The Australian, January 15, 2007
China's men
lack millions of brides
By Jane Macartney
CHINA will be short of 30 million brides within 15 years, according
to an official report into the country's burgeoning population.
About one in every 10 men aged between 20 and 45 - equivalent
to almost the entire population of Canada - will be unable to
find a wife.
The findings, from the State Population and Family Planning Commission,
outline bleak prospects - and not only for bachelors.
The report says the gender imbalance could result in social instability
- a threat that the Communist Party regards as the greatest risk
to its grip on power.
It is almost three decades since China's rulers implemented a
strict "one couple, one child" policy.
It replaced Chairman Mao Zedong's focus on a high birth rate,
which had been intended to ensure that China could fend off enemies
with human-wave warfare. The unintended consequences of those
severe controls have become increasingly pronounced.

> **Goals**:
[1] Retype the article on China's bride shortage between "It replaced Chairman" and "become increasingly pronounced.", inclusive.
[2] Extend the article on China's bride shortage, picking up right after its last sentence.
The listing after this article has nothing to do with what comes next.

> **Information provided**:
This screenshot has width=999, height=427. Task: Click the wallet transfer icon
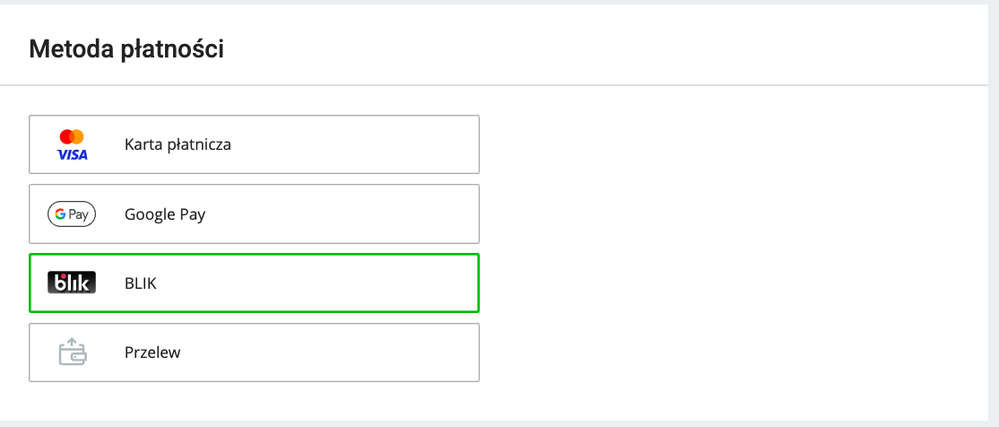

> **Outputs by task**:
[1]
It replaced Chairman Mao Zedong's focus on a high birth rate,
which had been intended to ensure that China could fend off enemies
with human-wave warfare. The unintended consequences of those
severe controls have become increasingly pronounced.

[2]
China's population is forecast to peak at 1.5 billion in 2033.
That growth, coupled with demographic imbalances, will threaten
social stability, the economy, the environment and jobs.
One effect of China's strict population control has been a jump
in gender selection of babies. The traditional preference for
a son means that more and more women abort their baby if an early-term
ultrasound examination shows it to be a girl.
Officials deny that the gender imbalance is a result of the family-planning
policy.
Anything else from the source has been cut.